C’était une piste assez difficile. Elle n’était pas préparée comme celle que l’on retrouve souvent en Coupe du monde. Le parcours était cahoteux. Il ventait beaucoup, disons que ce n’était pas mon idéal de piste de descente. Il faut dire que la température ne collaborait pas beaucoup avec la chaleur qu’il faisait.

De toute façon, je n’ai pas à me préoccuper trop du parcours, car la descente ne fera pas partie de mon programme olympique.

Cependant, j’ai bien aimé le tracé de super-G et de slalom. Un super-combiné était prévu pour le dernier jour de la Coupe du monde, mais la mollesse de la neige a forcé l’annulation de l’épreuve. On a quand même pu s’entraîner sur le parcours. J’ai fait quatre descentes sur la piste de slalom et c’était bien.

Le gros problème avec la neige molle, c’est que ce n’est pas juste pour tout le monde. Plus tu pars loin, plus le parcours est abîmé, tandis que sur une neige d’hiver, les skieurs ne laissent pas de trace. Alors, que tu partes 1er ou 60e, ça ne change pas grand-chose.

Les montagnes de Krasnaya Polyana
Les montagnes de Krasnaya Polyana

À Vancouver, c’était chaud aussi. La deuxième manche du slalom géant avait été remise au lendemain. Il faut s’ajuster et être prête pour toutes les conditions. La Russie aurait pu choisir une ville plus hivernale, mais il y a un petit côté exotique à Sotchi. C’est une station de villégiature, c’est différent.

J’ai déjà vécu une première expérience olympique à Vancouver. J’étais jeune. Je n’avais pas de pression, j’y allais juste pour l’expérience.

J’ai réalisé que les Jeux, c’était beaucoup plus gros et plus important que les autres compétitions. Non seulement pour nous, les athlètes, mais aussi pour la communauté. Aux Jeux, on court aussi pour les gens du Canada qui nous regardent à la télé. On les représente et ils sont fiers de nous. On veut donner le meilleur de nous-mêmes pour nous, mais aussi pour eux.

Je n’ai jamais ressenti pareil sentiment lors d’une Coupe du monde parce que je sais très bien que peu de Canadiens regardent nos courses.

Même si ce sont mes deuxièmes Jeux, je ne sais pas vraiment comment les approcher.
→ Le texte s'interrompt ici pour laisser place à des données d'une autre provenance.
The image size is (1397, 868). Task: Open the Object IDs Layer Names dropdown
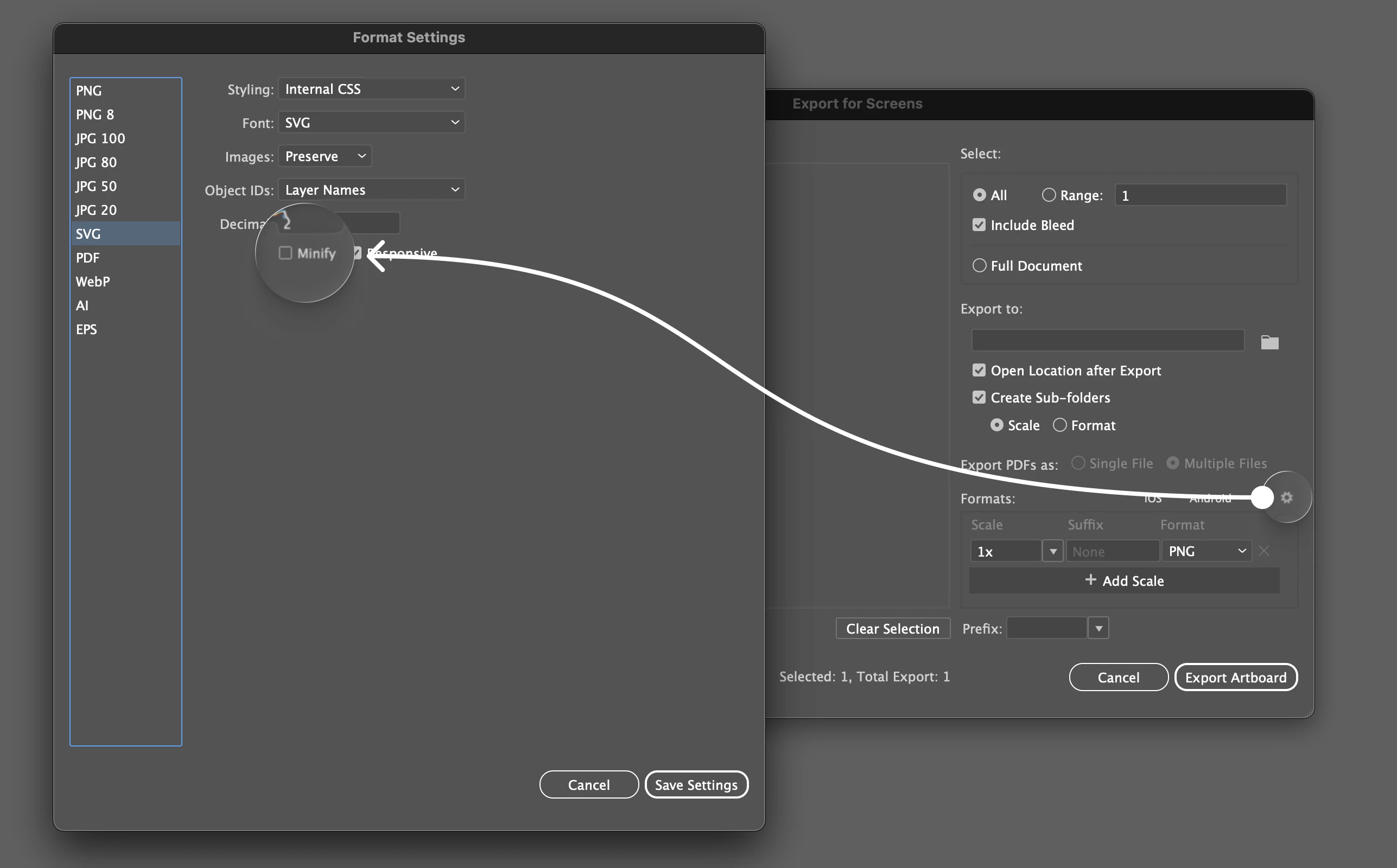[371, 190]
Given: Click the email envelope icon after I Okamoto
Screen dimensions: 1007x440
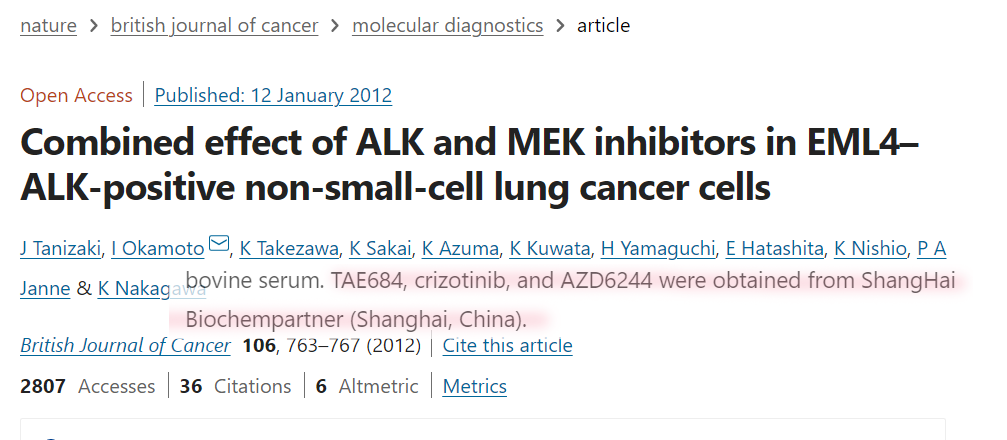Looking at the screenshot, I should click(219, 243).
Je sais que je vais encore découvrir des choses et acquérir de l’expérience.

Évidemment, je veux avoir une bonne saison avant les Jeux parce que je veux obtenir de bons résultats à Sotchi. C’est sûr que les Championnats du monde la semaine prochaine (pour moi), c’est un bon entraînement pour Sotchi.

Les Jeux olympiques sont encore loin et je n’y pense pas vraiment. Surtout que je suis une fille qui apprécie le moment présent. Je pense une course à la fois, la prochaine, et chaque course a la même importance. Je les attaque avec tout ce que j’ai.

Hôtels à Sotchi
Hôtels à Sotchi

C’est sûr que d’ici quelques mois, on va travailler sur notre horaire pour l’an prochain afin d’optimiser notre préparation. Pour l’instant, l’horaire de compétition de la Fédération internationale de ski (FIS) pour 2013-2014 n’a pas encore été approuvé, celui proposé récemment n’a pas été accepté.
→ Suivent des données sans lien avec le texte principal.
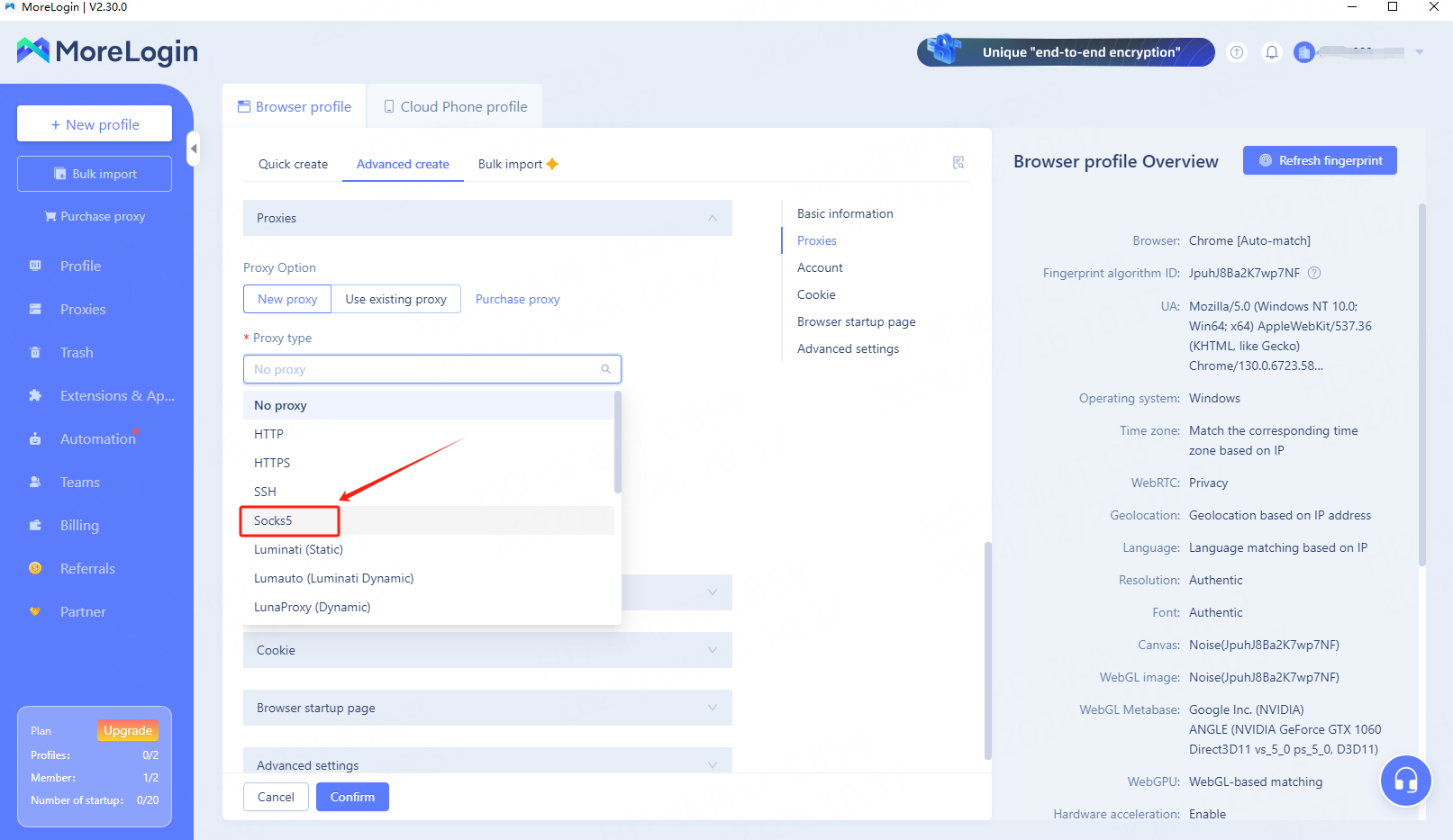The image size is (1453, 840).
Task: Collapse the Proxies section
Action: coord(712,218)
Les entraîneurs vont nous proposer un horaire et, ensuite, nous ajusterons avec eux pour nous assurer d’arriver à Sotchi au sommet de notre forme.

Au cours de l’été, je m’attends à ce qu’on mette l’accent davantage sur le ski. Ce n’est pas moi la spécialiste de l’entraînement, je me pointe et je fais ce qu’on me dit de faire. Mais je sais que depuis trois ans, on a fait beaucoup de travail en salle pour justement bâtir notre force en vue des Jeux.

Autre gros été d’entraînement en perspective!